• Exercise aim
With the pictures left out, reproduce exactly the lines from the one containing "Instruction: Click line" through the final line of the entries.

• Supplied information
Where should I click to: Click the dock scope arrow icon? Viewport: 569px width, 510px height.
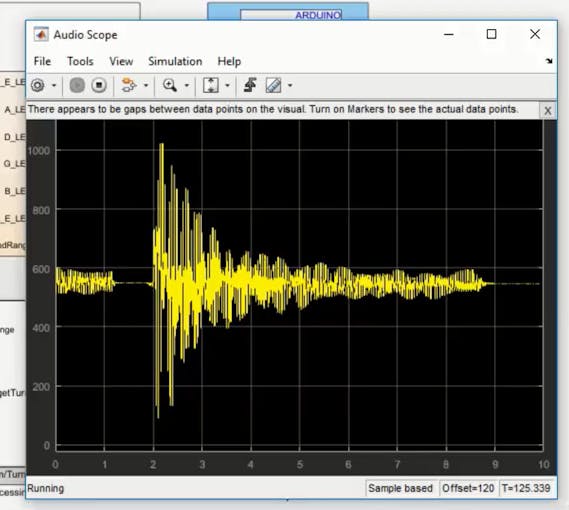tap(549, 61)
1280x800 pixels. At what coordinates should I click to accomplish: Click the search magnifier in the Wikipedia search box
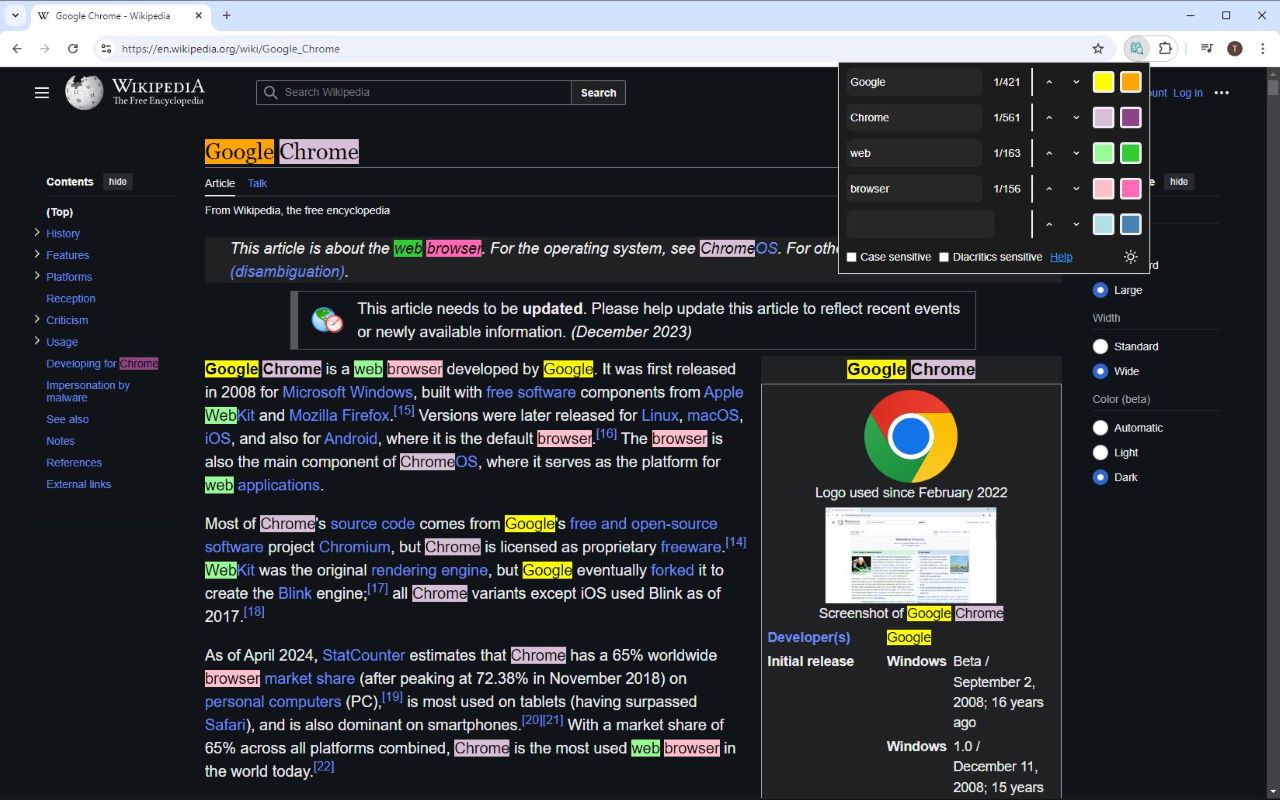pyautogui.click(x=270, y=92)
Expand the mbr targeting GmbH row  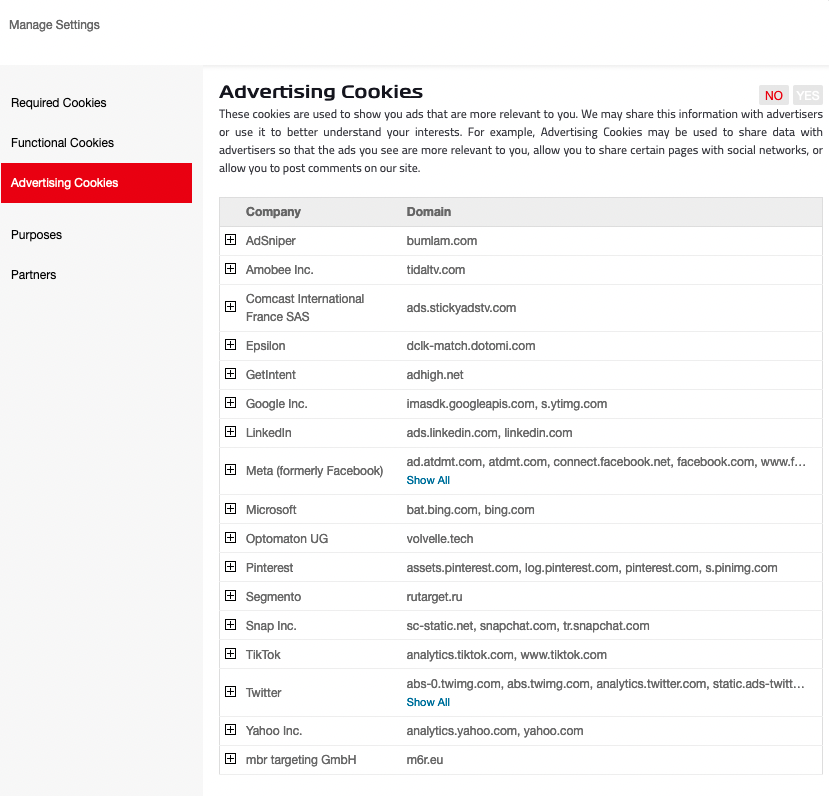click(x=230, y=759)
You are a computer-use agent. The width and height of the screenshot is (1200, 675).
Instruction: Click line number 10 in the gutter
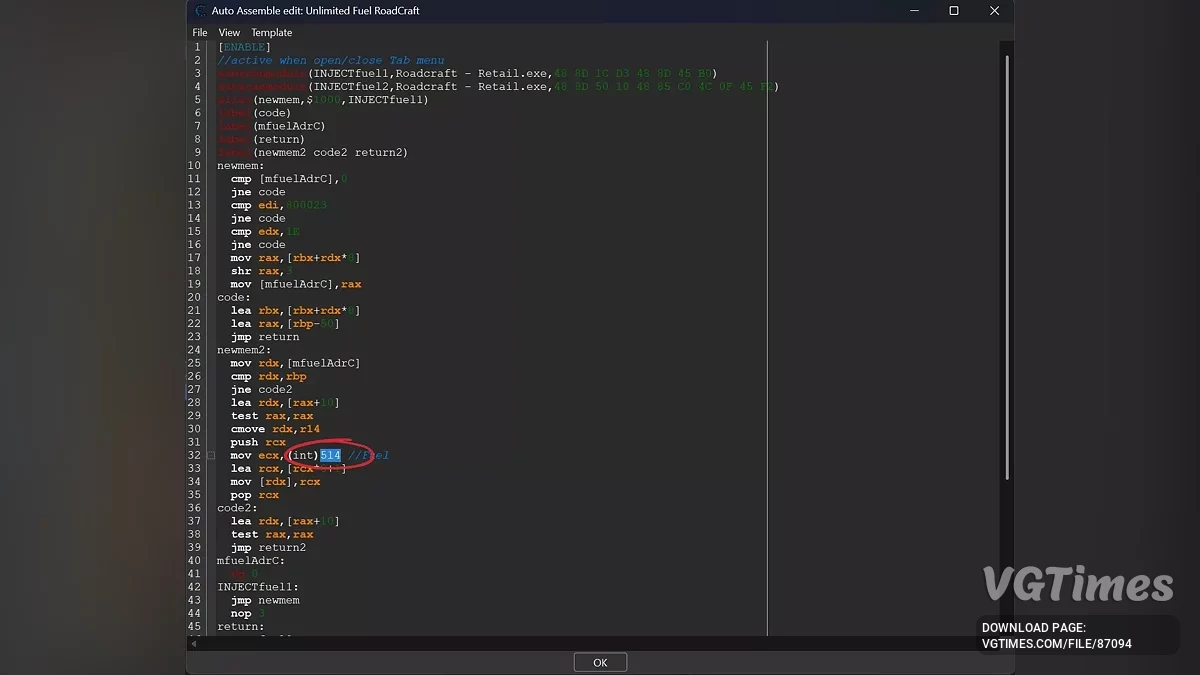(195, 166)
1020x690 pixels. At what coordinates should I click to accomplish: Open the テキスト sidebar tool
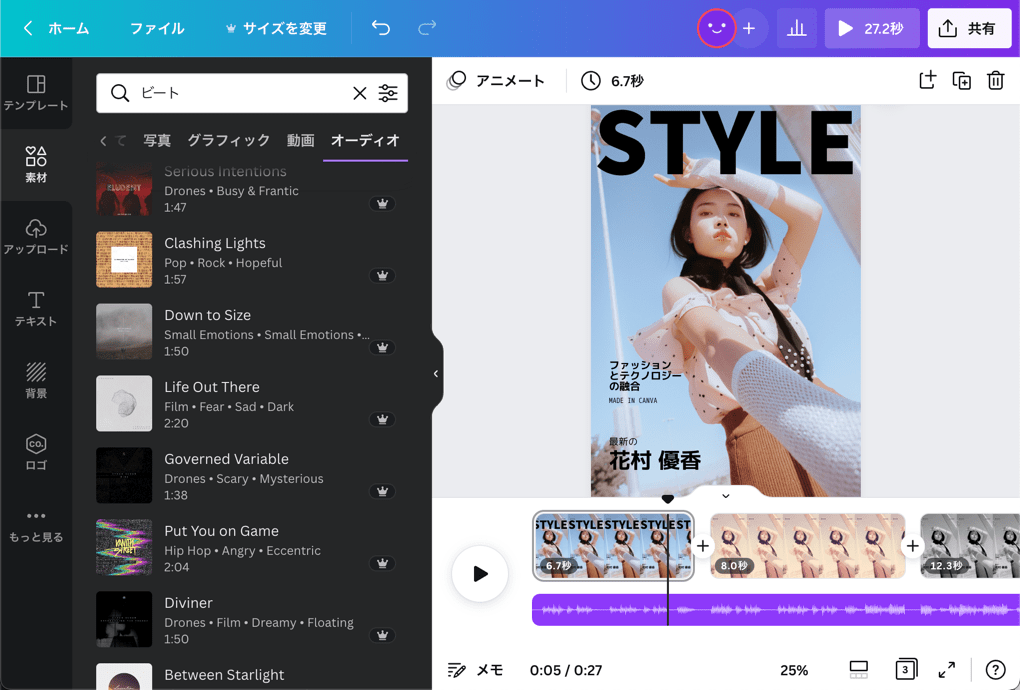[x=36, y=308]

• Your solution
Instruction: Click line number 10 in the gutter
(195, 166)
1020x690 pixels. At what coordinates should I click to accomplish: Open the テキスト sidebar tool
[x=36, y=308]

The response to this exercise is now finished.